QTR? .... What is your local time? Or something similar.

John T


----------



## beedeesea (Feb 28, 2006)

Keith Pengelly said:


> Did anyone ever hear of QUQ being used at any time, I always fancied sending it just for devilment.... Shall I train my searchlight nearly vertical on a cloud, occulating if possible, and if your aircraft is seen, deflect the beam up wind and on the water to facilitate your landing


Good question, Keith........it must have originated in the days of the Flying Boats or something.

Brian


----------



## david.hopcroft (Jun 29, 2005)

Yes John, I realised later that QTR is time. 

David
+


----------



## Naytikos (Oct 20, 2008)

QST is not listed in the ITU regs, or any national version derived from them;
because it means:

"Adjust your spark gap"

or, in the interrogative:

"Shall I adjust my spark gap?"

As there is a paragraph, which I can't take the time to look up, which specifically outlaws the use of spark transmissions, QST is obviously redundant.


----------



## wireless man (Jun 16, 2008)

My 1954 GPO Handbook for Wireless Operators lists QSD as " Is my keying defective/ Your keying is defective"
WM


----------



## david.hopcroft (Jun 29, 2005)

In the 1982 ITU Manual for Use by the Maritime Service (revised 1985 & 1986) QSD is shown as 'Mutilated', but this is some 20 years after mytime at sea. 

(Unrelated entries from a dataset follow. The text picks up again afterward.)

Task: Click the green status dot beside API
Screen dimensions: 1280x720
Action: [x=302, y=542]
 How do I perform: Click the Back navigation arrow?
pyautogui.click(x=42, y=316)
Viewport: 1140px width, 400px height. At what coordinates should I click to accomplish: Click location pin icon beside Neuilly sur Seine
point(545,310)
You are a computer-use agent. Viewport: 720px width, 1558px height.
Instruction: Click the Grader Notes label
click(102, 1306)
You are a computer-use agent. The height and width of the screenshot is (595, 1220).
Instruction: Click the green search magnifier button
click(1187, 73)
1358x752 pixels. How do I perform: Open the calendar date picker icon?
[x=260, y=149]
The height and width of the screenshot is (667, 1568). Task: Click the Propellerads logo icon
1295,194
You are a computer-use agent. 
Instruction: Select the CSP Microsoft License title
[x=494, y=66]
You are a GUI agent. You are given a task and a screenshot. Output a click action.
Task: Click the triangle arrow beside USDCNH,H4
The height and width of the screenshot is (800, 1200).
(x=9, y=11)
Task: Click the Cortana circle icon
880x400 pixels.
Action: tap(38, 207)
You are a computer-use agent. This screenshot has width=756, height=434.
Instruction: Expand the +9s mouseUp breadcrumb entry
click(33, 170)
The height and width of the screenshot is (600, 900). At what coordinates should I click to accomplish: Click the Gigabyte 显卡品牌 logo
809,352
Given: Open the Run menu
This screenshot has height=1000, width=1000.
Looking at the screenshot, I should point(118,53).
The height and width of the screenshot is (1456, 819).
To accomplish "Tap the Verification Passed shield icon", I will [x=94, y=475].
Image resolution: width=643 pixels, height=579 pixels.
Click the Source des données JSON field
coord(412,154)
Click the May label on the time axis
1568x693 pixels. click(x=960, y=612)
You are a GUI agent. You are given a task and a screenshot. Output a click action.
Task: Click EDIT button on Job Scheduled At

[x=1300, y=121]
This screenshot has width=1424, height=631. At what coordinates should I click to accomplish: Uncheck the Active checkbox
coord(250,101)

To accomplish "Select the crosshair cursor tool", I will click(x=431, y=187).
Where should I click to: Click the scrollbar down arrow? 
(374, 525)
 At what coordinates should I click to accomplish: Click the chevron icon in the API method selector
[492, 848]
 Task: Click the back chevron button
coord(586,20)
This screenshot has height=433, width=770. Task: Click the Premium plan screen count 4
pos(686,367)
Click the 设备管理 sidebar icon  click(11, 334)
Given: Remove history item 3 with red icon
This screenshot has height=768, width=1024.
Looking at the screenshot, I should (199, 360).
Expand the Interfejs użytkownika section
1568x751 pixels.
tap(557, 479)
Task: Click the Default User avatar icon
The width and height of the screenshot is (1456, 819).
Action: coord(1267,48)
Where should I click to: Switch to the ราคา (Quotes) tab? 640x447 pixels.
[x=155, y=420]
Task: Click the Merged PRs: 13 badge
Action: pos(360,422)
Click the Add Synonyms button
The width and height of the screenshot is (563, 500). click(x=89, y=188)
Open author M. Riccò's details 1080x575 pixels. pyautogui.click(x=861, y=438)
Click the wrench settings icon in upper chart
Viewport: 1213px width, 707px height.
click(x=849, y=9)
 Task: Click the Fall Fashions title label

As just mentioned QST is no longer shown in 1982, nor is QUQ, though the QU section is about search and rescue.

David
+


----------



## Cisco (Jan 29, 2007)

beedeesea said:


> Good question, Keith........it must have originated in the days of the Flying Boats or something.
> 
> Brian


Maybe for use by N Atlantic weather ships in the event of an aircraft having to ditch.


----------